Exercise material ->

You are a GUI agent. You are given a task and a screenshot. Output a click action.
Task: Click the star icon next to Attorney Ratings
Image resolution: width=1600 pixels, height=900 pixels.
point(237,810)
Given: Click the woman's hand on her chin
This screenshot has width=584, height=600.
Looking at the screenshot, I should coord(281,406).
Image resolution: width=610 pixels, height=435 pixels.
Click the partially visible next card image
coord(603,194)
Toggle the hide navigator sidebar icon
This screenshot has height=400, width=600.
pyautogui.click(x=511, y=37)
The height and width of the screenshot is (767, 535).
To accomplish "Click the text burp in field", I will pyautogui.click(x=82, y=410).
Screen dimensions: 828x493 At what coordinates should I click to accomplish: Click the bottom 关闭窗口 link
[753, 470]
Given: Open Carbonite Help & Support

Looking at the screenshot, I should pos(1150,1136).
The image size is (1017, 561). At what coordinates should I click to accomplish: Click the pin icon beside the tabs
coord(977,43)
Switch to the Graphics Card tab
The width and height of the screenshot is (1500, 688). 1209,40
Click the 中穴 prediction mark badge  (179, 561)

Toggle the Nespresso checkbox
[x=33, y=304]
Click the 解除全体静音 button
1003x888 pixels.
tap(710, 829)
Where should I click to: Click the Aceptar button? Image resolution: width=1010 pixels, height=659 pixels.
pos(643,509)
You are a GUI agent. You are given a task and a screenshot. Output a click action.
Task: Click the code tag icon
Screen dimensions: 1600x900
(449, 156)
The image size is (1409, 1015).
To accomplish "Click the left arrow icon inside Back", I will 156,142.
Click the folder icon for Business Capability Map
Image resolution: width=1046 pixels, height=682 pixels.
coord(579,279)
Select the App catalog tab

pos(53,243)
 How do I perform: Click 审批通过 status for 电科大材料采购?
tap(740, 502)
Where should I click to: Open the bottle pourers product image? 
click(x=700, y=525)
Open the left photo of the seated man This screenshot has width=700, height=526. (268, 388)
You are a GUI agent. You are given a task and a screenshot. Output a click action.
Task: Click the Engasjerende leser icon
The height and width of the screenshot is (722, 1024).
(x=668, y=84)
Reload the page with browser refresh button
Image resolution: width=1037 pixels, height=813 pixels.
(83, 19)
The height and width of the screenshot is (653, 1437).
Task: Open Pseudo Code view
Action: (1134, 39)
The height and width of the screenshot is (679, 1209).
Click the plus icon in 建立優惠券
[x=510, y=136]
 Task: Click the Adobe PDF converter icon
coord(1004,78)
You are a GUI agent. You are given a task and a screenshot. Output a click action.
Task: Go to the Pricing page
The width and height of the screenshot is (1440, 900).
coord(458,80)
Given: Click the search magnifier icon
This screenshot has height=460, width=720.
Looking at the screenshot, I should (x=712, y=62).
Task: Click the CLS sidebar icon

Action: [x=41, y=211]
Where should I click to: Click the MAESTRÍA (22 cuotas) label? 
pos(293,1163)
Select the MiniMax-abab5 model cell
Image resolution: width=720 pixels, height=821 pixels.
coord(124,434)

Task -> Extract from the listing above the lines between the line containing "Switch to the Graphics Card tab" and the line containing "Click the folder", keeping both of those lines. Output nothing else.

Answer box ->
Switch to the Graphics Card tab
The width and height of the screenshot is (1500, 688). 1209,40
Click the 中穴 prediction mark badge  (179, 561)

Toggle the Nespresso checkbox
[x=33, y=304]
Click the 解除全体静音 button
1003x888 pixels.
tap(710, 829)
Where should I click to: Click the Aceptar button? Image resolution: width=1010 pixels, height=659 pixels.
pos(643,509)
You are a GUI agent. You are given a task and a screenshot. Output a click action.
Task: Click the code tag icon
Screen dimensions: 1600x900
(449, 156)
The image size is (1409, 1015).
To accomplish "Click the left arrow icon inside Back", I will 156,142.
Click the folder icon for Business Capability Map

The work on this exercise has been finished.